_AIM OF THE TASK_
Please rewrite only the part of the records that opens with the line containing "TURAN MEDIA AGENCY" and closes with the line containing "coord(371,237)", substituting "Select" for "Pick" and leaving everything else unchanged.

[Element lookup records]
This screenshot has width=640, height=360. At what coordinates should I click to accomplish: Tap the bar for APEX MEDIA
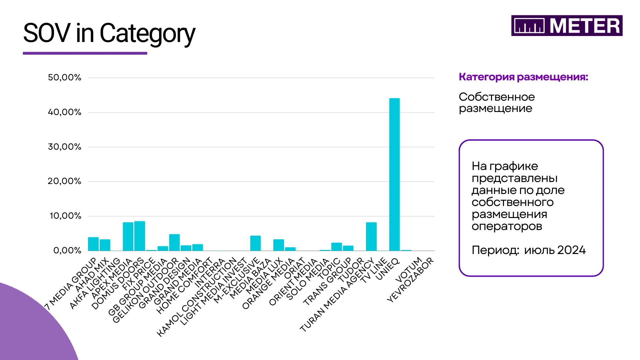coord(128,237)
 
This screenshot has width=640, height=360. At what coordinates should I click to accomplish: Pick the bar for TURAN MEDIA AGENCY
coord(371,237)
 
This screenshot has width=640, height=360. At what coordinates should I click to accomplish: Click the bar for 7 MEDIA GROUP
coord(93,244)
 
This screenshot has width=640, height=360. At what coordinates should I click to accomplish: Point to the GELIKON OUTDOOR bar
coord(174,242)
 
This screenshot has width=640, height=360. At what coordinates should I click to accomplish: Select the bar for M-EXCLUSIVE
coord(255,243)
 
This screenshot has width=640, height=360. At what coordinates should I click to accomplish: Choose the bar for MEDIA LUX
coord(279,245)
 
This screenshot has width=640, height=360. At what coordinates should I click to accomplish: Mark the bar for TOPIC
coord(336,247)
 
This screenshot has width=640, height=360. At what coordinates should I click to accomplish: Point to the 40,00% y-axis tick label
coord(65,112)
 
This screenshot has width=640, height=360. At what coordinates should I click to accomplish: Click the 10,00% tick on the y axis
coord(65,216)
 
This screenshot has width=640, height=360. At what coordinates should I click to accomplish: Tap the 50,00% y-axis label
coord(65,78)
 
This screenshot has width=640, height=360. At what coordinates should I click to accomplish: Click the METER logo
coord(567,26)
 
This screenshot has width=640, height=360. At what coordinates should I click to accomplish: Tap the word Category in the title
coord(147,34)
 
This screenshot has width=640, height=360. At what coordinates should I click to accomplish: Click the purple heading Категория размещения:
coord(523,77)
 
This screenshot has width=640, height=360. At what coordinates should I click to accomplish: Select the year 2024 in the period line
coord(571,250)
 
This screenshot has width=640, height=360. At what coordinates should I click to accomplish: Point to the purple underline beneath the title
coord(85,53)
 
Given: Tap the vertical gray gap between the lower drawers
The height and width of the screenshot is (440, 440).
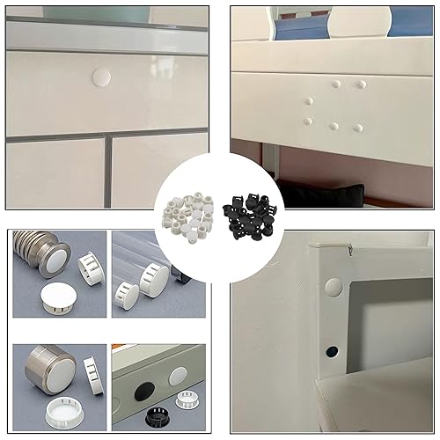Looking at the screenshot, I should (x=107, y=171).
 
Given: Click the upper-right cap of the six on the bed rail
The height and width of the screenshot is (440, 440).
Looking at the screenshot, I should (x=362, y=85).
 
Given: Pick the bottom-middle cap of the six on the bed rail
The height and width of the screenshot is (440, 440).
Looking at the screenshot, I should (x=334, y=126).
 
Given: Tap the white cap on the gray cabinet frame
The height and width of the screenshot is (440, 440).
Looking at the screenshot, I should (x=333, y=287).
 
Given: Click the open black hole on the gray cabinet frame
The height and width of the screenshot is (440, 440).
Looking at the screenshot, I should (x=332, y=351).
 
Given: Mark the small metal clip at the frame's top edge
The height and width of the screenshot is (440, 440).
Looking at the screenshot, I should (x=349, y=250).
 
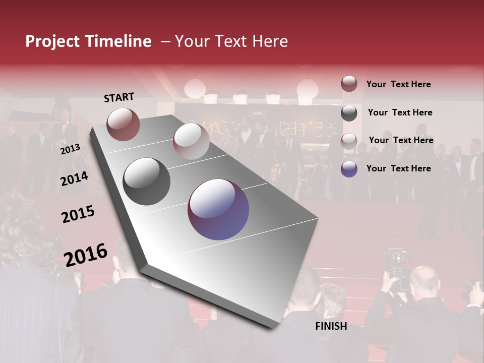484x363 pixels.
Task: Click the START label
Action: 119,97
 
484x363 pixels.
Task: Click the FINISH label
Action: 331,326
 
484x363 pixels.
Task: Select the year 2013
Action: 70,149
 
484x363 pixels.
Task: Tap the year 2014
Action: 74,178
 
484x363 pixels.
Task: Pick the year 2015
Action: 78,214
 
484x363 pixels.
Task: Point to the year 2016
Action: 86,255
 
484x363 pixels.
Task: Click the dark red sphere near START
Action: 123,124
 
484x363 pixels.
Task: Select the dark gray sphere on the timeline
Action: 147,182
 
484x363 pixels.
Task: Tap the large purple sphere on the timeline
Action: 218,209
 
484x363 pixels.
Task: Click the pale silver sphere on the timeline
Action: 191,141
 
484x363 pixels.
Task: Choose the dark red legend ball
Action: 349,84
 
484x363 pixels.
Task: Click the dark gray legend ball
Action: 349,113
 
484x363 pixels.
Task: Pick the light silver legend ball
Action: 349,141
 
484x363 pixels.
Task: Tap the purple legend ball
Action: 349,169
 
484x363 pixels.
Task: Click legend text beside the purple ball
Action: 398,168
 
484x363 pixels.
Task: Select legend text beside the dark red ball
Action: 398,84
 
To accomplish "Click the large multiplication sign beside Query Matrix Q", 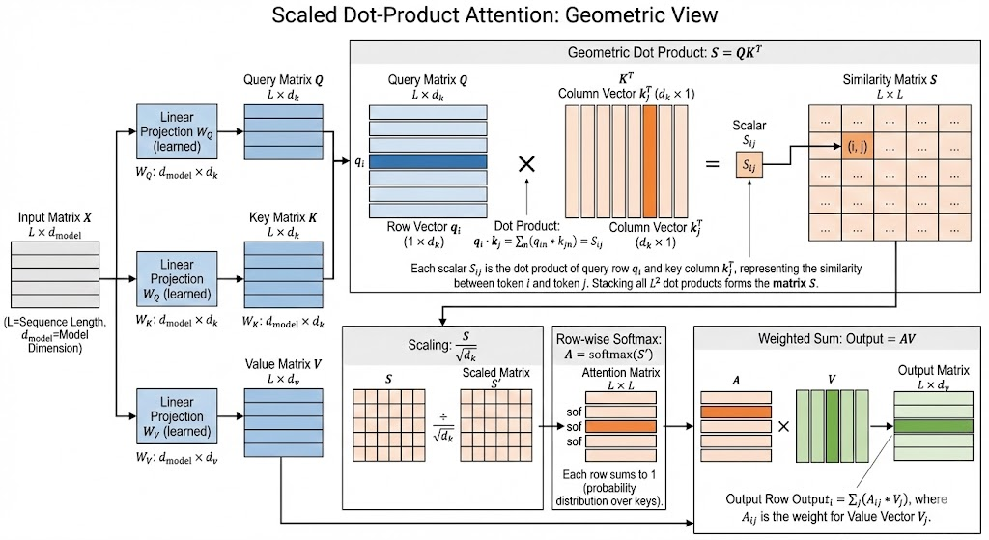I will point(527,163).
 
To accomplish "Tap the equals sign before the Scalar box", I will point(712,164).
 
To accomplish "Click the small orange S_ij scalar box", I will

_WORKED SOLUTION_
This screenshot has width=640, height=360. At what coordinates should I click to accomplish: Select the bar for TURAN MEDIA AGENCY
coord(371,237)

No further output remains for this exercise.